Job =>
Rescale the click coordinates in the answers below by multiplying each by 0.9 and rounding to whole numbers, with halves going up. Rewrite every line, not only the answers, covering everything from the line containing "The height and width of the screenshot is (896, 1362)." down to the line containing "pos(218,664)", and leave all other numbers unchanged.

Given records =>
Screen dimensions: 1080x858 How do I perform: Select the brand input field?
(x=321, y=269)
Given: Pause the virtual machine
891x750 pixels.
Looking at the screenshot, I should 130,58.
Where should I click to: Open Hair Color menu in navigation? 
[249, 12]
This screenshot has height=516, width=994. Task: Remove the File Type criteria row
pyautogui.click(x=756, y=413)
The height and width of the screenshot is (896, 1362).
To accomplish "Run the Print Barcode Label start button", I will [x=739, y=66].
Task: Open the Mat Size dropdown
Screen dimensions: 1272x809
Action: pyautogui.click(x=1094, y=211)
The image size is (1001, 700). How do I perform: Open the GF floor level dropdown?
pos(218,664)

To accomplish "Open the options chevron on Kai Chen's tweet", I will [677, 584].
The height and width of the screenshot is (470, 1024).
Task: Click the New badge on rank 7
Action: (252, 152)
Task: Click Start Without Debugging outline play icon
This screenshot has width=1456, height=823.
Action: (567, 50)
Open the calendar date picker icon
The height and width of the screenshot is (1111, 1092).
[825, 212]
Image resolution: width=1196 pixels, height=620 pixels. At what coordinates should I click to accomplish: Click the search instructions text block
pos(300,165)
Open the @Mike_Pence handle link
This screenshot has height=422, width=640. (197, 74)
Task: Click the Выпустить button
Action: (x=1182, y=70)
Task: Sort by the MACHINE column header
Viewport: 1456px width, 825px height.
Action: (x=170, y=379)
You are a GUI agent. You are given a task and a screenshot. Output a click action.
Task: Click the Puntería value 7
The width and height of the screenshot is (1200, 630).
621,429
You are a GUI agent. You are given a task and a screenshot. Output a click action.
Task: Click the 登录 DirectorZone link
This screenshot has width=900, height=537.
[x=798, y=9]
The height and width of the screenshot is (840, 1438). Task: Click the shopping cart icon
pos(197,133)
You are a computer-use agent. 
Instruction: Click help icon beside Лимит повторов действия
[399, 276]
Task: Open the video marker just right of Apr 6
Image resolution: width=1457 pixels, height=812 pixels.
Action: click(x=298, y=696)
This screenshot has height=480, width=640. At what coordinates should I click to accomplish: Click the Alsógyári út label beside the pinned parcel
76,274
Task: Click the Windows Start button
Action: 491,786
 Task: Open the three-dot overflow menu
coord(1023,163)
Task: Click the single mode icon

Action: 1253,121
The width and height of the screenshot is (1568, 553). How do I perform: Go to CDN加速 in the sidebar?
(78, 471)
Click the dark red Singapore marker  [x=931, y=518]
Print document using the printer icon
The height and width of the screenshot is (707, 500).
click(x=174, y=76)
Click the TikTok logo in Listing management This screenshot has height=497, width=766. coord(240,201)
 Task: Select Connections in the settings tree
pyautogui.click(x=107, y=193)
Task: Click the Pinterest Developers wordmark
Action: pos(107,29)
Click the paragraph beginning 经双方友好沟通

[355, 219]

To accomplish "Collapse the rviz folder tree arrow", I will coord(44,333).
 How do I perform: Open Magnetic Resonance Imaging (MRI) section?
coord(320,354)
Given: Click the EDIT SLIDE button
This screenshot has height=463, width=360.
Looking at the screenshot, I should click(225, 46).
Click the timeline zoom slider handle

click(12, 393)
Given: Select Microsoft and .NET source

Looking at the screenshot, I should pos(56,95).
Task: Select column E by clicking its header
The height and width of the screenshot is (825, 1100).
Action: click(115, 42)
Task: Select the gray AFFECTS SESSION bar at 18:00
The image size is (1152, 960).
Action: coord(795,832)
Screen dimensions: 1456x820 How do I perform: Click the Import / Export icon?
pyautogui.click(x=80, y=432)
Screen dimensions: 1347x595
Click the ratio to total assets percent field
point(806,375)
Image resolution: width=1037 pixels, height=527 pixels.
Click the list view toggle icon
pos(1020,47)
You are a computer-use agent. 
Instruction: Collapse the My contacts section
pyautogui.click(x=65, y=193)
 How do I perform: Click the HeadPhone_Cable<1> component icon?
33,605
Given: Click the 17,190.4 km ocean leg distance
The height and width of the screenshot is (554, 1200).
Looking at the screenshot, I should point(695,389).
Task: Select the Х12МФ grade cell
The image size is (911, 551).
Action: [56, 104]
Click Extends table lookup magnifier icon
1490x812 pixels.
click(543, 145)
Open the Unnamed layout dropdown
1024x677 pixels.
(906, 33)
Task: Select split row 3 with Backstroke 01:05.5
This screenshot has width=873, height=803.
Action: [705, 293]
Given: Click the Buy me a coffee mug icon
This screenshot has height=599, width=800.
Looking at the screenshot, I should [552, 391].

Solution below =>
The height and width of the screenshot is (896, 1362).
To accomplish "Run the Print Barcode Label start button", I will [x=665, y=59].
Task: Open the Mat Size dropdown
Screen dimensions: 1272x809
Action: pyautogui.click(x=985, y=190)
The image size is (1001, 700). How do I perform: Open the GF floor level dropdown?
pos(196,598)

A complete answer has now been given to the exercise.